The Canucks will celebrate the life of the great Pat Quinn before today’s game against the Philadelphia Flyers. While the hockey world took time to mourn the loss of Quinn shortly after he passed away suddenly back in November, tonight will be a celebration of his life.
Already a member of the team’s ring of honour, Quinn will be honoured by renaming the street outside of Rogers Arena in his name. One block of Abbott Street will be renamed Pat Quinn Way today.
Quinn was an original Canuck, playing defence for the team during their first two seasons in the NHL in the 1970s. But it was as a coach, general manager and president that Quinn made his biggest impact on the organization and the city.
With that in mind, lets take a look back at 10 years of great moments from the ‘Big Irishman’ on St Patrick’s Day.
Pat Quinn was known for big blockbuster trades and his first one was one of his best. Quinn traded Patrik Sundstrom, one of the team’s best players, for two younger, less established players: Kirk McLean and Greg Adams.

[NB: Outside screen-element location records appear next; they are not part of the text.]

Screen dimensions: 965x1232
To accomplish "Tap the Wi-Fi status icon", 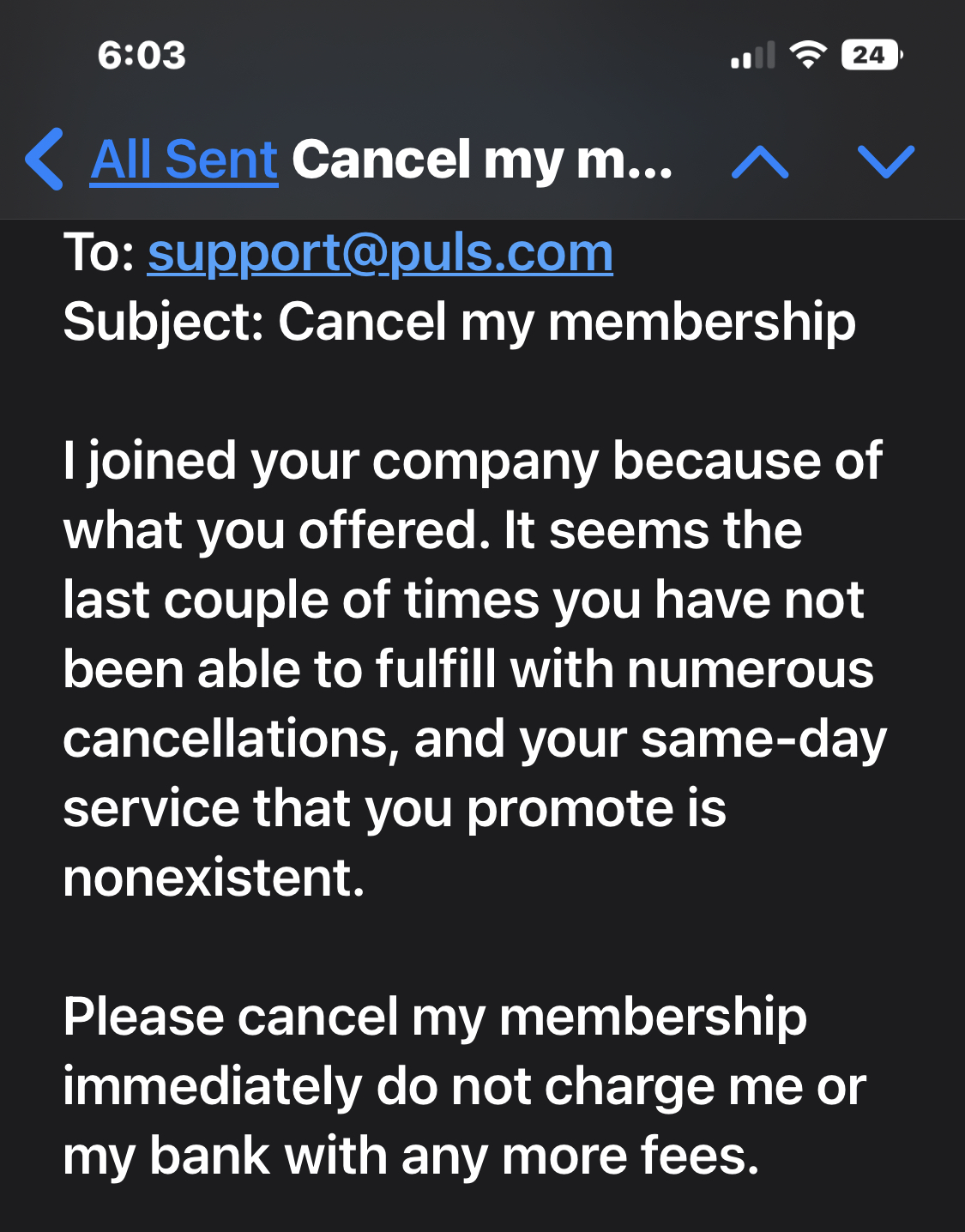I will pyautogui.click(x=807, y=56).
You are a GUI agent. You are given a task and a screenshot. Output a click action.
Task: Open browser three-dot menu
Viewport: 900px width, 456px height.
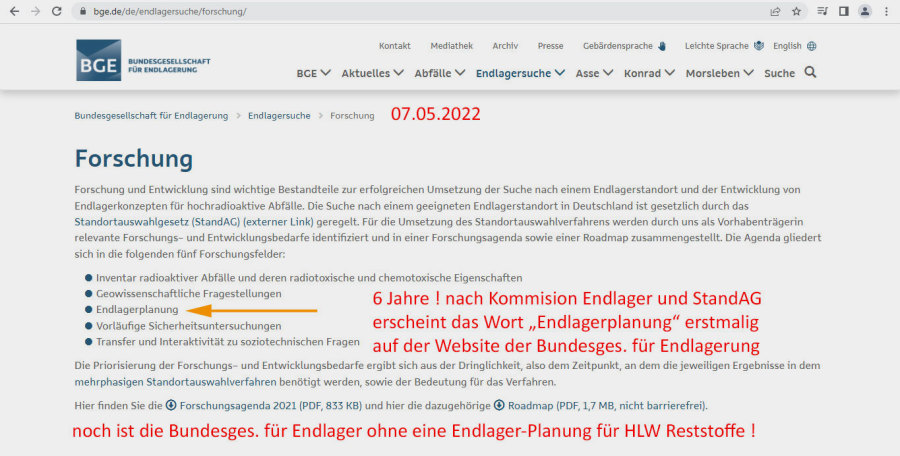[x=886, y=11]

Both McLean and Adams became cornerstone players for the team for the next 8-10 years.
Quinn’s first draft pick with the Canucks turned out to be one of the most impactful players in team history. Trevor Linden, chosen 2nd overall in the 1988 draft, scored 30 goals six times and became the most popular player in franchise history.
The Canucks drafted Trevor Linden in 1988, but they stole Pavel Bure in the 6th round in 1989. The decision to pick Bure was a controversial one, as nobody else thought he was eligible to be drafted. Quinn figured out a loophole and stole the franchise’s first true superstar.
Pat Quinn built the Canucks into a Stanley Cup contender primarily through shrewd trades for young players. Jyrki Lumme was involved in one such move. On March 6, 1990 Pat Quinn struck a deal with the Montreal Canadiens to bring the 25-year-old Finnish defenceman to Vancouver in exchange for a 2nd round draft pick.
Lumme had yet to establish himself with Montreal, but made an impact instantly with Vancouver. He scored 10 points in his first 11 games as a Canuck, and the rest was history.
Quinn appeared to make an effort to acquire BC boys during his time in Vancouver. There was no better example of this as when he traded Garth Butcher and Dan Quinn to the St Louis Blues in exchange for Cliff Ronning (Burnaby), Geoff Courtnall (Victoria), Sergio Momesso and Robert Dirk.
After leading a young team to 96 points and a division title, Pat Quinn was rewarded at the end of the season with the Jack Adams Trophy, given to the coach of the year. Led by 21-year-old captain Trevor Linden and 20-year-old rookie Pavel Bure, the Canucks were now a force to be reckoned with.
Pavel Bure scored 60 goals and ten forwards had 10+ goals as the Pat Quinn coached Canucks earned their first 100 point season in the 1992-93 season. A young team built by the ‘Big Irishman’ was beginning to enter its prime.
If you weren’t around in Vancouver during the spring of 1994, you simply can’t understand what the run to the Stanley Cup Final was like. An exciting underdog team got hot at the right time and almost parlayed it into the first Stanley Cup championship in team history.
It was the peak of the Quinn era. Every player on the ’94 team was acquired by Quinn and the team was multi-dimensional. They had great goaltending with Kirk McLean, great leadership with Trevor Linden and dynamic scoring with Pavel Bure. Players like Dave Babych, Dana Murzyn, Gerald Diduck, Sergio Momesso, Gino Odjick, Shawn Antoski and Tim Hunter provided size and grit. Meanwhile, players like Cliff Ronning, Geoff Courtnall, Greg Adams, Martin Gelinas, Murray Craven, Jyrki Lumme and Jeff Brown provided talent-laden depth.
Before the 1995-96 season, the Canucks traded for superstar forward Alex Mogilny, sending Mike Peca, Mike Wilson and a 1st round draft pick to Buffalo for the talented Russian. Mogilny was to be reunited with countryman Pavel Bure to provide some extra sizzle as the Canucks played their first season in General Motors Place. Mogilny went on to score 55 goals, playing alongside Cliff Ronning, during his first season in Vancouver.
Pat Quinn’s effect on the Vancouver Canucks was felt long after he left the organization in 1997. In a trade that would ultimately benefit the Canucks after his departure, Pat Quinn pulled off the best trade in Canucks history, sending Alex Stojanov to the Pittsburgh Penguins in exchange for Markus Naslund. Naslund went on to become one of the best players in franchise history.